Siempre me sentí orgulloso de ese sentimiento protector que tenía Freddy respecto al grupo. Sentía que era responsable de nuestra seguridad. Nada malo nos ocurriría estando él cerca. Nada que ocurriese en contra de nuestra voluntad. Sabía perfectamente cuándo podía y debía intervenir.

Apenas dormí aquella noche de noviembre. Soñé con esperarle en la puerta. Soñé con tirar la mochila. Soñé con su inferioridad.
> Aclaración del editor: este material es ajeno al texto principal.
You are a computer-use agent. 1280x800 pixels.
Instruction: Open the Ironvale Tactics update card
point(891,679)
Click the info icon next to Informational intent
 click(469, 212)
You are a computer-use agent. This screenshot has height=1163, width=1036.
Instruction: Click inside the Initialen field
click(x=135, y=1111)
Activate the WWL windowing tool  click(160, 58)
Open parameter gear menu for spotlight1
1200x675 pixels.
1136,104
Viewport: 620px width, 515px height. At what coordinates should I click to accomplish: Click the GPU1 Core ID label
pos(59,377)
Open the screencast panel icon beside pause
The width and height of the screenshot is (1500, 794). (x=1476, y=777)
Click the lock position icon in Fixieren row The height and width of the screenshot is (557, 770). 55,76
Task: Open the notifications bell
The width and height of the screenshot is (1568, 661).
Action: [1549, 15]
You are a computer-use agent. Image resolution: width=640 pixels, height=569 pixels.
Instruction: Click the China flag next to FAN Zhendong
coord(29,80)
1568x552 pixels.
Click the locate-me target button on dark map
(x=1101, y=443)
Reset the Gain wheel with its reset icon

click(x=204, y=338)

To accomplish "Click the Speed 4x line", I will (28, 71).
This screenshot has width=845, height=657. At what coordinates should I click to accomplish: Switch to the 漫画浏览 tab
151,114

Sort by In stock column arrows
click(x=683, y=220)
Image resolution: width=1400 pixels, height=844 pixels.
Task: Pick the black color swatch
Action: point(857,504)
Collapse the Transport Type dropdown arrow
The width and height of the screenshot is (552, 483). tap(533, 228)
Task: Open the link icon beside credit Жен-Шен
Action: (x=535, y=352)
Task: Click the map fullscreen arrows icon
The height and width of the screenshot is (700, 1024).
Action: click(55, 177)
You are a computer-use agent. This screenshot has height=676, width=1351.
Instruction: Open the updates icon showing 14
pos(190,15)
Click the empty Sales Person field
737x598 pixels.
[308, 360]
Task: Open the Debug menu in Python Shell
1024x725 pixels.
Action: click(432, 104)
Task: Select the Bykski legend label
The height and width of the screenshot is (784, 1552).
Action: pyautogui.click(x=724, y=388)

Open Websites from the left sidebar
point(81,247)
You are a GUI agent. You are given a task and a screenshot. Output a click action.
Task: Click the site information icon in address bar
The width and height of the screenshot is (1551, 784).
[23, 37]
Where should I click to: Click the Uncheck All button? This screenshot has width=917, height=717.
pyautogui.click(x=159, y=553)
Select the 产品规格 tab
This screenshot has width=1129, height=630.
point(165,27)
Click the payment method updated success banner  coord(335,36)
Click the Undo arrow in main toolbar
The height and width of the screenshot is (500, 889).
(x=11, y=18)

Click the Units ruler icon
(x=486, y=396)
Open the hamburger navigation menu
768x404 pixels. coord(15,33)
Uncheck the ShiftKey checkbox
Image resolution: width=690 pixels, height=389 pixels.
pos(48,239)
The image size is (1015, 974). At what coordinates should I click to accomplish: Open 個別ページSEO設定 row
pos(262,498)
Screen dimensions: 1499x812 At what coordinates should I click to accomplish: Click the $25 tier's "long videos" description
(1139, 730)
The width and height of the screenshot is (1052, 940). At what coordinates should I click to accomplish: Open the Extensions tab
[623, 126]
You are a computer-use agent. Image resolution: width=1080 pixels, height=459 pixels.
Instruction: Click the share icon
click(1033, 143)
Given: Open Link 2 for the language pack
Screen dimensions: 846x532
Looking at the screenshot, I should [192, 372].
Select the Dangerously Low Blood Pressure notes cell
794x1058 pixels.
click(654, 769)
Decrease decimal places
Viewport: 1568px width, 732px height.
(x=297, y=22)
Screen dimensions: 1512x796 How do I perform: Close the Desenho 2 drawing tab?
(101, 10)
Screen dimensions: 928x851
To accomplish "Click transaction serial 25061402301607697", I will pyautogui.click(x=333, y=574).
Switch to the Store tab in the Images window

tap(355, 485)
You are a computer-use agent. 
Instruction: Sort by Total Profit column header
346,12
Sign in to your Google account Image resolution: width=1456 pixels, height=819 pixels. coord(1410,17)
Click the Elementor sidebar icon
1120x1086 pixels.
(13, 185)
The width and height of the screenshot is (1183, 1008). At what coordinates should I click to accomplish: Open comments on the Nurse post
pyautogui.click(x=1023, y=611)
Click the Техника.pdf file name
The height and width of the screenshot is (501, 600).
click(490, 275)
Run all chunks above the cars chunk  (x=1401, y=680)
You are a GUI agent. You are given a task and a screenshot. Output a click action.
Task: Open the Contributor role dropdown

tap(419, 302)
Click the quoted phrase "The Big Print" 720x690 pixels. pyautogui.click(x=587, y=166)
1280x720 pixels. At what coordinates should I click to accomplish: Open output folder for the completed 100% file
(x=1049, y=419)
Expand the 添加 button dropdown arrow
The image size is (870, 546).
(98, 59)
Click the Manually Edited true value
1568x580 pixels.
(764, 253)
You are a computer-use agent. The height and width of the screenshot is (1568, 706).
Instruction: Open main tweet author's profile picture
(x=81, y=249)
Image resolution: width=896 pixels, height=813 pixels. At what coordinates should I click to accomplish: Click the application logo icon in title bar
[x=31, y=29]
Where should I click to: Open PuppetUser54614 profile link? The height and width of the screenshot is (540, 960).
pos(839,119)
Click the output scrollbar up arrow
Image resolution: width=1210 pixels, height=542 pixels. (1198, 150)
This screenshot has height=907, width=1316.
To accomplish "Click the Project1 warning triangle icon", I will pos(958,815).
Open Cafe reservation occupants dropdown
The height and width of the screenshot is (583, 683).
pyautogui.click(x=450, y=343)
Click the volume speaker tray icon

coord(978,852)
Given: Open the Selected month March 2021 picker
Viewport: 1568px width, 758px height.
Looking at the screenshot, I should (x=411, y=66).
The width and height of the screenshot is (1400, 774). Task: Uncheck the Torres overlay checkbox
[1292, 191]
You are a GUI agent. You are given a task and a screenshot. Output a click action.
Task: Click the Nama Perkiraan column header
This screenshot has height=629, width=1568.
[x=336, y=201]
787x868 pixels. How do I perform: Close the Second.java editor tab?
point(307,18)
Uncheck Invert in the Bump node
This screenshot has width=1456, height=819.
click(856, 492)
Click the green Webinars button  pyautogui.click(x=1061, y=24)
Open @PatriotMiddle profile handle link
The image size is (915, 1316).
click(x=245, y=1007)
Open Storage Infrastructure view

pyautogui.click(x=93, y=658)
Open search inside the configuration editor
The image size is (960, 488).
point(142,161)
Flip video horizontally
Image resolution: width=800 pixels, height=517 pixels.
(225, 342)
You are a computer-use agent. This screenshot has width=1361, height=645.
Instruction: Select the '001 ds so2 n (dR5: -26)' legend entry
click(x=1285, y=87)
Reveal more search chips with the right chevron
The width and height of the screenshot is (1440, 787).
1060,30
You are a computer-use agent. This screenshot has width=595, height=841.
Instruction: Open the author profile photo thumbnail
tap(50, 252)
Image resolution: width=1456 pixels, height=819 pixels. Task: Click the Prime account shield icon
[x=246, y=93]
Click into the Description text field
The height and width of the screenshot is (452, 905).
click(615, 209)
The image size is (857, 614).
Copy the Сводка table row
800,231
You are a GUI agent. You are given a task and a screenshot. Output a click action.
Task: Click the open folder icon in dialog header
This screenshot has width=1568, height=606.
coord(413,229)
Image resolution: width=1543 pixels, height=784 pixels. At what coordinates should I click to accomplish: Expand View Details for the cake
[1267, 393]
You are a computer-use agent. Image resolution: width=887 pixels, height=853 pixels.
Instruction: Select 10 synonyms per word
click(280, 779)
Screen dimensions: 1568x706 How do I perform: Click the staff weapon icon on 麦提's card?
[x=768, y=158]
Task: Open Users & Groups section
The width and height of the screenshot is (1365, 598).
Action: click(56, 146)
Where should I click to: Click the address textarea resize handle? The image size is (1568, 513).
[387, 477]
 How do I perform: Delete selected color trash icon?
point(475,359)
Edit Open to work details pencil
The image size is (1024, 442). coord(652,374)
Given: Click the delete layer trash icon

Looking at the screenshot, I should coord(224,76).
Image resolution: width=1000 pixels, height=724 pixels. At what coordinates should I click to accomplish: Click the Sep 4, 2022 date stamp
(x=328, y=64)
Al día siguiente todo ocurrió como yo quería. Respiré durante esos minutos el olor del sufrimiento. Un olor caliente y frío a la vez. Disfruté y no disfruté. Creía firmemente que era mi deber hacerlo y lo hice. Después de contar esta historia soy el hombre más miserable que habita el globo terráqueo. Estas palabras me quitan el derecho a vivir. Soy violento. Ignorante. Doy asco, mucho asco. Ódiame. Ódiame hasta reventar. Como si fuese la persona a la que más odias en este mundo. Conviérteme. Conviérteme en el depositario de tu odio más profundo.

Después de odiarme eres Hugo. Hugo tiene una hermana dos años más joven que él. La hermana de Hugo se llama Victoria. Un día, Victoria conoce a un chico. Hugo conoce a ese chico. Hugo es inteligente. Hugo es muy inteligente y no rechaza a ese chico. Ese chico es humano. Ese chico pierde el derecho a ser humano cuando le hace cosas a Victoria. Cosas que Victoria no quiere que le haga. Cuando Victoria deja de existir, Hugo decide que ese humano que ya no es humano debe pasar a ser nada. Hugo le convierte en las ruinas de la nada. Victoria es mi hermana. El chico que dejó de ser humano es el mismo que escupió sangre aquella mañana de noviembre. El mismo que estuvo a punto de masticar con las encías el borde de la carretera.

Yo soy Hugo desde mucho antes de que lo fueras tú. Soy Hugo desde que mi madre gritó y lloró de dolor y felicidad en un hospital, una madrugada de un nueve de junio.
 
J. L. M.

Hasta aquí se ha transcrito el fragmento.